╔══

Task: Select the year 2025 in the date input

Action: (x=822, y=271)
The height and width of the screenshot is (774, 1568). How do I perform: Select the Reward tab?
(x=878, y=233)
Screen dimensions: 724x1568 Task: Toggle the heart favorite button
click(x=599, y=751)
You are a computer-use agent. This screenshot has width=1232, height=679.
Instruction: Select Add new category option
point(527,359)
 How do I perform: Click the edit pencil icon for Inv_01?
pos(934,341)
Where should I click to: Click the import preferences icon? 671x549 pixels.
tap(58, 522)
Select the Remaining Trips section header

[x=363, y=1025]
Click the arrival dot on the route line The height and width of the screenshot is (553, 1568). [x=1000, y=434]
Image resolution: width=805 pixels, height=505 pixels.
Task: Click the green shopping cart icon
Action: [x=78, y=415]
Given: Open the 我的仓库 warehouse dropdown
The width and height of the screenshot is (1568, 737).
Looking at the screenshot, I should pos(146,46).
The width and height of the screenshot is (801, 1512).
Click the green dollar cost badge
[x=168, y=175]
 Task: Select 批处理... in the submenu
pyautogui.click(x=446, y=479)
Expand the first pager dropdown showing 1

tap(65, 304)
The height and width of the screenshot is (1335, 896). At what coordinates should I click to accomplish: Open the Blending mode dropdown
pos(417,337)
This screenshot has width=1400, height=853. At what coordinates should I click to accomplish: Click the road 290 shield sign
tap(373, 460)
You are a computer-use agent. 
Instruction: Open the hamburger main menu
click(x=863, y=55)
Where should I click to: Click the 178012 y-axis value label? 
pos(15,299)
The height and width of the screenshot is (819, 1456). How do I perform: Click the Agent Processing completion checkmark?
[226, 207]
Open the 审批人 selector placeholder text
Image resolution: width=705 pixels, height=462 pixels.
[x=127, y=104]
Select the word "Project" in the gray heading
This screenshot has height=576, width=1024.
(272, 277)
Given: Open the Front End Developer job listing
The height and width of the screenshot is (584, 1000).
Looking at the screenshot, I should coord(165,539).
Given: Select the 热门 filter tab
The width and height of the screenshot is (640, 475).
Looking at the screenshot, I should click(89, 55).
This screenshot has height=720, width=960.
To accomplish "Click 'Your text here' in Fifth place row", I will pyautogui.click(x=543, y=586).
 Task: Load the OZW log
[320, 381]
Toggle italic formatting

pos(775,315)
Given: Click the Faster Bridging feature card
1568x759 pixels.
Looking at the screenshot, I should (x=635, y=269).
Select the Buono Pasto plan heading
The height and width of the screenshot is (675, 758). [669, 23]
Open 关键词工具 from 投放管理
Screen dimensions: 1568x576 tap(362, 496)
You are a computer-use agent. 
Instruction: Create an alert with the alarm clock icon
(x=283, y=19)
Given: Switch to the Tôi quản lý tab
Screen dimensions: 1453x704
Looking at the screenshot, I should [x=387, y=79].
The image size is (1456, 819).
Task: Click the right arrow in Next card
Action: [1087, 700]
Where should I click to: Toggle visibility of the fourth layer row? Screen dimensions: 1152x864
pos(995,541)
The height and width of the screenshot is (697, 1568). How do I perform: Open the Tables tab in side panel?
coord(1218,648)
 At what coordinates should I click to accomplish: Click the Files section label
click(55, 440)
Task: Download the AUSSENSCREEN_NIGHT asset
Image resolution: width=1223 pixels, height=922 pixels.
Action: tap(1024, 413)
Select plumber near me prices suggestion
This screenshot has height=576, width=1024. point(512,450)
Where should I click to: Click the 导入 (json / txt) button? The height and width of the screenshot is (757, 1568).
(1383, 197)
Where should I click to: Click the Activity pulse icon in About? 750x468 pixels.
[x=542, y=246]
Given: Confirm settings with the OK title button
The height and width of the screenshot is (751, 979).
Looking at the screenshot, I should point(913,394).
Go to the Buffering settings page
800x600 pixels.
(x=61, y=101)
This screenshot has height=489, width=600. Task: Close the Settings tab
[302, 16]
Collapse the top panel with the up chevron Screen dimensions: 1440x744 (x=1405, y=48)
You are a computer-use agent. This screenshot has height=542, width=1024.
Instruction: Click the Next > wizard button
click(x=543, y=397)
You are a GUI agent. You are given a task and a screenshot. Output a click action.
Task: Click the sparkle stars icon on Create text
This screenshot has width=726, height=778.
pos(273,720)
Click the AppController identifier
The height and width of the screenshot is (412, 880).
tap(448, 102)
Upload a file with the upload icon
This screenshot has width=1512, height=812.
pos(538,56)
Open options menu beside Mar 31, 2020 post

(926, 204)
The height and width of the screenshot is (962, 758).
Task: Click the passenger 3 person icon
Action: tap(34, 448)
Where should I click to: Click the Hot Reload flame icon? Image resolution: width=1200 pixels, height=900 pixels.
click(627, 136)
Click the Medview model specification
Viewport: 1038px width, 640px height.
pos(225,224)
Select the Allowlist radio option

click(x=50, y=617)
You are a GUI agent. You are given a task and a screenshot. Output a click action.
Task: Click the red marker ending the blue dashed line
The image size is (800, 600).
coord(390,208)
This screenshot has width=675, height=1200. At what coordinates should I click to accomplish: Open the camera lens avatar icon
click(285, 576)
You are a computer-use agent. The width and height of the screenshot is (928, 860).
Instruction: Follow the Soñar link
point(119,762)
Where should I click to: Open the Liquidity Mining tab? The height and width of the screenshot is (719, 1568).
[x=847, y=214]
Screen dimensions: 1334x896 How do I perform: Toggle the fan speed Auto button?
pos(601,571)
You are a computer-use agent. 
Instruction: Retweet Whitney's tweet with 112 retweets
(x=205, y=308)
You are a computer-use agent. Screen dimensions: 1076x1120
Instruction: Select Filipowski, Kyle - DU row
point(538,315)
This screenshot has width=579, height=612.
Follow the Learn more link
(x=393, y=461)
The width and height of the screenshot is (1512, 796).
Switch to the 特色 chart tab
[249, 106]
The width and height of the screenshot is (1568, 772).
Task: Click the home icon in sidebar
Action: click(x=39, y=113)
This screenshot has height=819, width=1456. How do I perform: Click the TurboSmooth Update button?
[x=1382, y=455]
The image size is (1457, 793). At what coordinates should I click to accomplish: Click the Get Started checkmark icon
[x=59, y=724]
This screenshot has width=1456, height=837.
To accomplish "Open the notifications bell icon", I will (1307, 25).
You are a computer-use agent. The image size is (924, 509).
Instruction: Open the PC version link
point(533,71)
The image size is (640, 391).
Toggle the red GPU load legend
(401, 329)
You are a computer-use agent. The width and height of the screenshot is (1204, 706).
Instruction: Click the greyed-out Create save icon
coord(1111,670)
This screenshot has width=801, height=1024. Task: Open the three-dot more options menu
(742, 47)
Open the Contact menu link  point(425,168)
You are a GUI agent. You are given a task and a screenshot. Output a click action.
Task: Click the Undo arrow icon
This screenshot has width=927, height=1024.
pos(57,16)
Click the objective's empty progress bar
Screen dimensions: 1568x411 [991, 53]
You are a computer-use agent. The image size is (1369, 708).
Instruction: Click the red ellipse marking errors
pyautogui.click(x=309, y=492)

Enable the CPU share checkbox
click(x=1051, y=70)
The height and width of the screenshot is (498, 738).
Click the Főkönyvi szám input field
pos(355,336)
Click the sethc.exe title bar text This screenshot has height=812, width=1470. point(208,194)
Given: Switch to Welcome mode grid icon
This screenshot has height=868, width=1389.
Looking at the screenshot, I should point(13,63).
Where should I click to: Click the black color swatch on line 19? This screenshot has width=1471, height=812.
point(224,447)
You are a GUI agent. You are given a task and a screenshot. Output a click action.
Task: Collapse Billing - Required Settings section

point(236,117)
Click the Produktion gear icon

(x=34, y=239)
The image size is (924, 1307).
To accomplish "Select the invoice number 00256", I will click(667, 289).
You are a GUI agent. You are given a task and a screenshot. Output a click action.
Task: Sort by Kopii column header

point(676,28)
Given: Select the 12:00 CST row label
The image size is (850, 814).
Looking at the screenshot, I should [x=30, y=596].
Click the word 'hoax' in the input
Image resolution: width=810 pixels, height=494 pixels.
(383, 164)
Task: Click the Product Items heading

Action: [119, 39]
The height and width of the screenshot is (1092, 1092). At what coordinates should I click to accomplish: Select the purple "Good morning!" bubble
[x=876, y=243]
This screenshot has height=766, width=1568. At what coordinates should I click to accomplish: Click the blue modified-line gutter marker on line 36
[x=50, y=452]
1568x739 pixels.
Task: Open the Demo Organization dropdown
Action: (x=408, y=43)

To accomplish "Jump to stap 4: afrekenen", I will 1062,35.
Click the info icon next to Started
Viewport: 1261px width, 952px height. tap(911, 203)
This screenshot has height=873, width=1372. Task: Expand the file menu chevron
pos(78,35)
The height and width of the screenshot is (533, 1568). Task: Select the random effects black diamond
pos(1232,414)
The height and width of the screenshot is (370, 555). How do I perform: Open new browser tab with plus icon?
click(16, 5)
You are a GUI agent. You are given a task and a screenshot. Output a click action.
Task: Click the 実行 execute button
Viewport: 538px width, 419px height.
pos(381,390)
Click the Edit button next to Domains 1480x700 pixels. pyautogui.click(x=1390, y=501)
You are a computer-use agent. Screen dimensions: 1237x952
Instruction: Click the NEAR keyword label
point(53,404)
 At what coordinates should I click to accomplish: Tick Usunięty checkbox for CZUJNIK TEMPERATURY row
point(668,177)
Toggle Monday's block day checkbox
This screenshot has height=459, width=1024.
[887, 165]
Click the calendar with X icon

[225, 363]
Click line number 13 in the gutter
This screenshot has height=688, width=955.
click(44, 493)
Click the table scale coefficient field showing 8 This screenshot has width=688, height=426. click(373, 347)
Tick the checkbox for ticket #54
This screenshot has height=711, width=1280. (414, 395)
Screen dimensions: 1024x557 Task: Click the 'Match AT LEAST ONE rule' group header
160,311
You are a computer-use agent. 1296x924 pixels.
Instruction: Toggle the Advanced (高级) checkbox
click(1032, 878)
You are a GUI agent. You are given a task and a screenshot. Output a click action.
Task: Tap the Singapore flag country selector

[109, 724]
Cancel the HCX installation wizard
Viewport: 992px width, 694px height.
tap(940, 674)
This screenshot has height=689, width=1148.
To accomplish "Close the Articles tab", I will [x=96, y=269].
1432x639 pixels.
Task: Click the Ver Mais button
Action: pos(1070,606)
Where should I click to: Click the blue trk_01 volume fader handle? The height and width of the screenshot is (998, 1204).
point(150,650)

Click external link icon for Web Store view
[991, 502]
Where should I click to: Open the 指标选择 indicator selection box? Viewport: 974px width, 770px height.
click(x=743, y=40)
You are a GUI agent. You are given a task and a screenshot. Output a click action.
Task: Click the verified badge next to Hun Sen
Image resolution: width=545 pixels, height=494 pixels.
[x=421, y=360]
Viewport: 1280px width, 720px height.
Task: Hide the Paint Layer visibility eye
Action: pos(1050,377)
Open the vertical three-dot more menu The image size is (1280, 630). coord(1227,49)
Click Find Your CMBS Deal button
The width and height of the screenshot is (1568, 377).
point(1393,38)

╚══

WORK INSTRUCTIONS:
Scale the answer coordinates in everything from the line containing "This screenshot has height=819, width=1456." down to the line containing "will (1307, 25).", both included. Reproduce each of those lines in full and leave the rest of the wording unchanged, but multiply every coordinate in the answers by 1.15 and round to whole numbers, with halves rounded up.

RESPONSE TO THE TASK:
This screenshot has height=819, width=1456. How do I perform: Click the TurboSmooth Update button?
[x=1589, y=523]
The image size is (1457, 793). At what coordinates should I click to accomplish: Click the Get Started checkmark icon
[x=68, y=833]
This screenshot has width=1456, height=837.
To accomplish "Open the notifications bell icon", I will (1503, 29).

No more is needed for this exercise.